Print every entry word for word, but omit the pictures.

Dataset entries
■ ■ ■ ■

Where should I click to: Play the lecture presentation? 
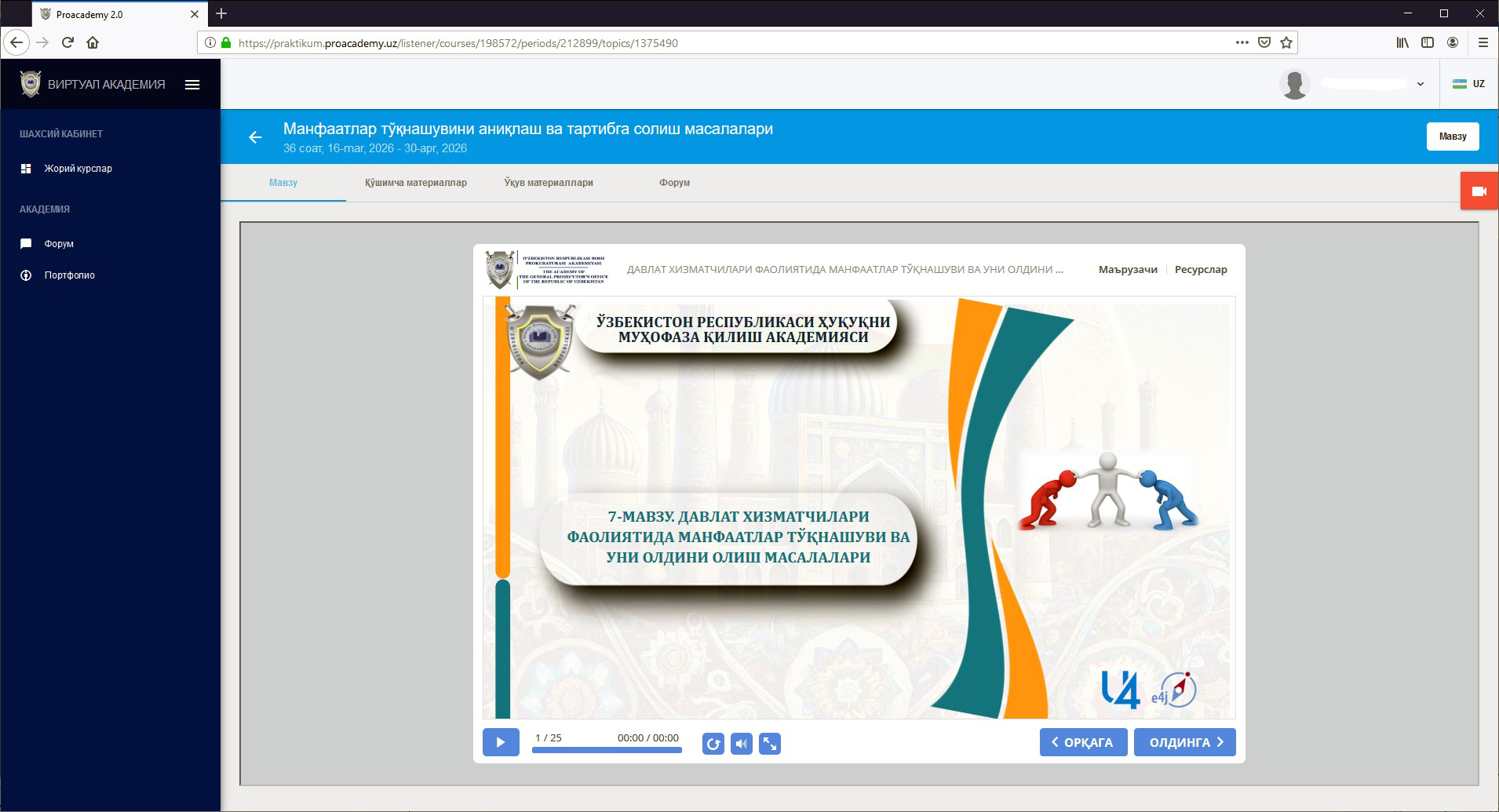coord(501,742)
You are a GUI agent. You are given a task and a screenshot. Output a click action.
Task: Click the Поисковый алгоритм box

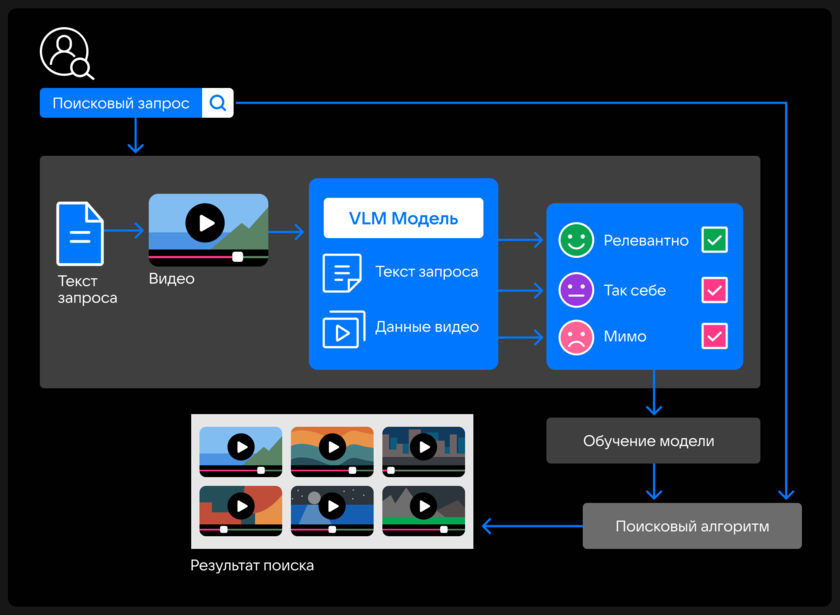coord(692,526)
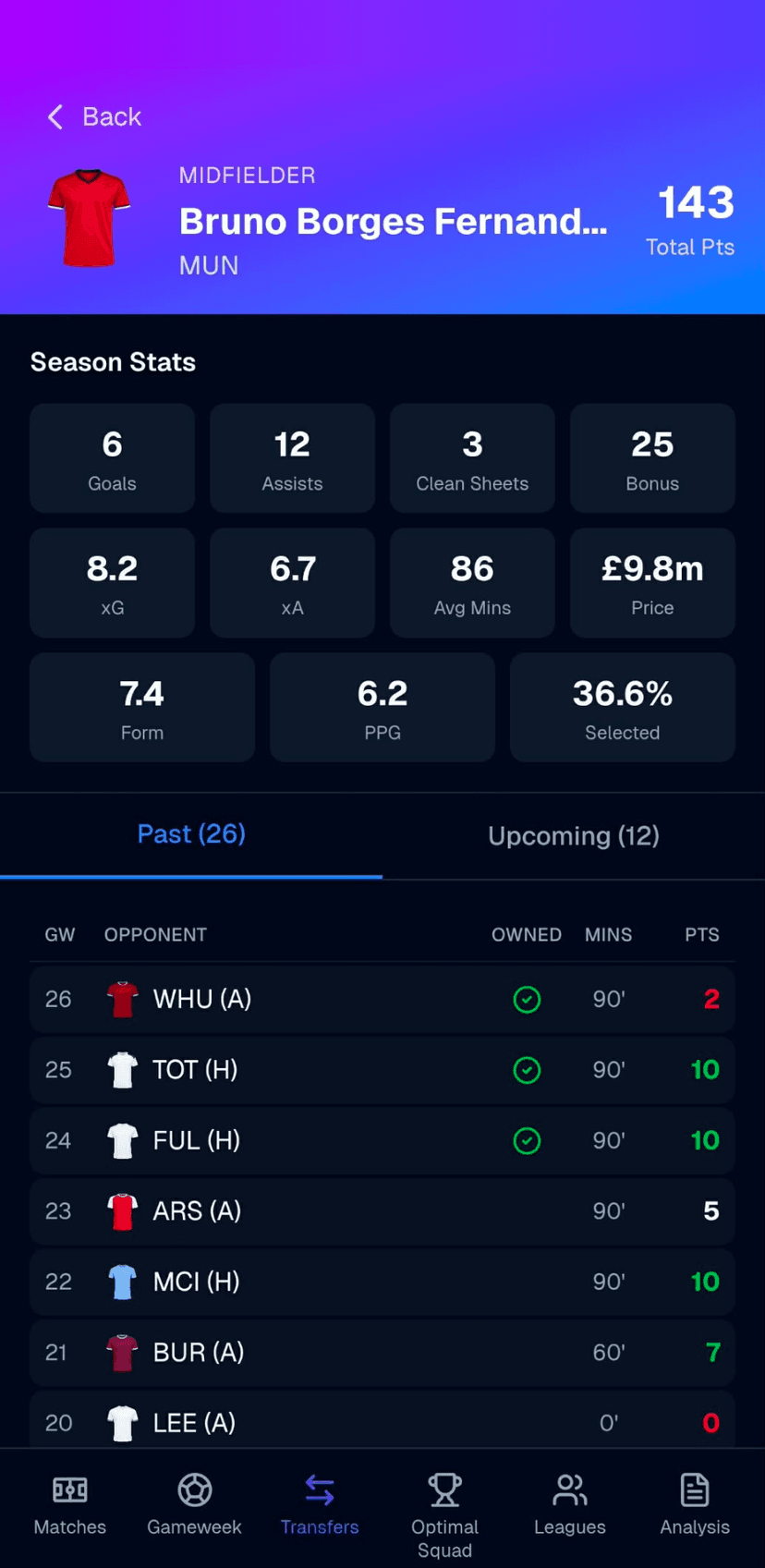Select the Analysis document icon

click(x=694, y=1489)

■ ■ ■ ■

§ **Response**
Where should I click to: Play the lecture presentation? 
coord(501,742)
You are a GUI agent. You are given a task and a screenshot. Output a click action.
Task: Click the Поисковый алгоритм box

coord(692,526)
Select the Analysis document icon

click(x=694, y=1489)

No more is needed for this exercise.